How do you describe your work?
While designing, what matters most to me is to preserve the accuracy between the graphic signs used (expression) and the message I want to communicate (content). I try and do my best to keep all my projects as simple as possible, aiming to realise strong artefacts by using a very little number of elements carefully structured and balanced. Most of all, every “visual variable” (Jacques Bertin) part of the artefact I am working on has to be consciously designed according to the “visual text” I am aiming to communicate: I personally believe graphic design is just about translating “something” – which might either be a written text, rather than a sound, an idea, etc. etc. – into a visual text – which might be a typographic composition, an illustration, a picture or whatever sign is drawn onto a 2-dimensional surface – (Roman Jakobson – better discussed in my master thesis).
So basically, what makes a design timeless to me, is the precision, the correctness and the effectiveness of a “graphic translation”.



A designer o studio you admire?
Among all professionals I admire and look up as the greatest graphic designers of all times, Giovanni Pintori is one of those I definitely I have to mention. Since the very first time I saw his work I got impressed by how he succeeded in defining such a personal and original graphic language. Pintori became a symbol of the italian graphic design: lead by his talent and personal taste turned out to reinterpret and to emancipate from the more popular “international style”. He was committed to the Olivetti, a factory which reflected the values he was embracing himself. Pintori’s aesthetic became the expression of the design of the 60es and 70es, when Italian design was lead by the intent of spreading knowledge, and to educate people to a new modern visual taste.



Could you tell us about any of your projects?

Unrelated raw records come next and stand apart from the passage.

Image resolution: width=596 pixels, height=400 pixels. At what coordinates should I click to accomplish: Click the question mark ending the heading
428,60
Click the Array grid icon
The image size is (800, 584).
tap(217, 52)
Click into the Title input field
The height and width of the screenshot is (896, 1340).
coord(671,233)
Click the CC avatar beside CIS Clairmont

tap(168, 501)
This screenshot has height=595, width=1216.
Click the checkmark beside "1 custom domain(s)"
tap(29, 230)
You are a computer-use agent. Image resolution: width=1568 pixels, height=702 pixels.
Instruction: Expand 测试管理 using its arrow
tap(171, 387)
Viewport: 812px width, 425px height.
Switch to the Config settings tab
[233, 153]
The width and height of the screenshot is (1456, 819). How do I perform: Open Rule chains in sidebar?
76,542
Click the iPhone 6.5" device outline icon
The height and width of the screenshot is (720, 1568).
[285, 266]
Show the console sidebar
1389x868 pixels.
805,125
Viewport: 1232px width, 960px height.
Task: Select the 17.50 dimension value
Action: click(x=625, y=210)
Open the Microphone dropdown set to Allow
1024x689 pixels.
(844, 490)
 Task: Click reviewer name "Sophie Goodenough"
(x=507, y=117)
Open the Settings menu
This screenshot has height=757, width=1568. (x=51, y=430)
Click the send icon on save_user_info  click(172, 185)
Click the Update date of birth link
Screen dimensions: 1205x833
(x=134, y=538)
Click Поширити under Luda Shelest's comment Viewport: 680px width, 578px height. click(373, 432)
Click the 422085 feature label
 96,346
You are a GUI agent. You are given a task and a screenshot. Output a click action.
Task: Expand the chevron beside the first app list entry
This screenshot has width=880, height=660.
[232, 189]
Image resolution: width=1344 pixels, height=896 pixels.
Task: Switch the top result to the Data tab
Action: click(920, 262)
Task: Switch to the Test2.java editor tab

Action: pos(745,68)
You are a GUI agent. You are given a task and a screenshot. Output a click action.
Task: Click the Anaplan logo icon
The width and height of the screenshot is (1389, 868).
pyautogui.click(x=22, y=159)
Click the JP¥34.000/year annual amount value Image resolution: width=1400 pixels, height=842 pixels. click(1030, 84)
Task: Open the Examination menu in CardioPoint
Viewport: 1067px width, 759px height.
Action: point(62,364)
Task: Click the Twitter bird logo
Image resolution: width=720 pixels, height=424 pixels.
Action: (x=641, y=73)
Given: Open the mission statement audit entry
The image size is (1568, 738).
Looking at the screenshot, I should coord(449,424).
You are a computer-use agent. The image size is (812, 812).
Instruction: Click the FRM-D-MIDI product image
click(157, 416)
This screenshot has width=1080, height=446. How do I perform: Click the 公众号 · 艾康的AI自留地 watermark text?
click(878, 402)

“Designing diagrams, a graphics’ semiotic” is a theoretical essay I wrote for my master degree. For more than two years, I researched on semiotic and linguistic essays, looking for the right means to understand how to improve and evolve the diagrammatic language. While researching I realised how semiotic can actually provide theoretical tools to help defining the design discipline itself; to better exploit the expressive potentiality of the languages (whichever they might be) we make daily use of; to guide the designer through the creative process, so distinctive of our practice. This essay is consequently aiming to provide new ways and methodologies to design graphics and diagrams according to message or content being conveyed, and finally to highlight the importance of involving designers in visualising data.
The book has been kept very simple. The size of the thesis resembles to the one used for the PBE’s books by Einaudi: the book series which my bibliography is mainly composed of. The graphic system is essential, showing all the useful info required to help the reader going through the thesis on every page. “Designing diagrams” has been printed on Fedrigoni’s and G. F. Smith’s paper, crafted and painted manually in order to add value to the object. Red is the color of the thread used for the binding, as well as to paint the fore edge of the book, and to make the shipping package: the only feature so peculiar of the project.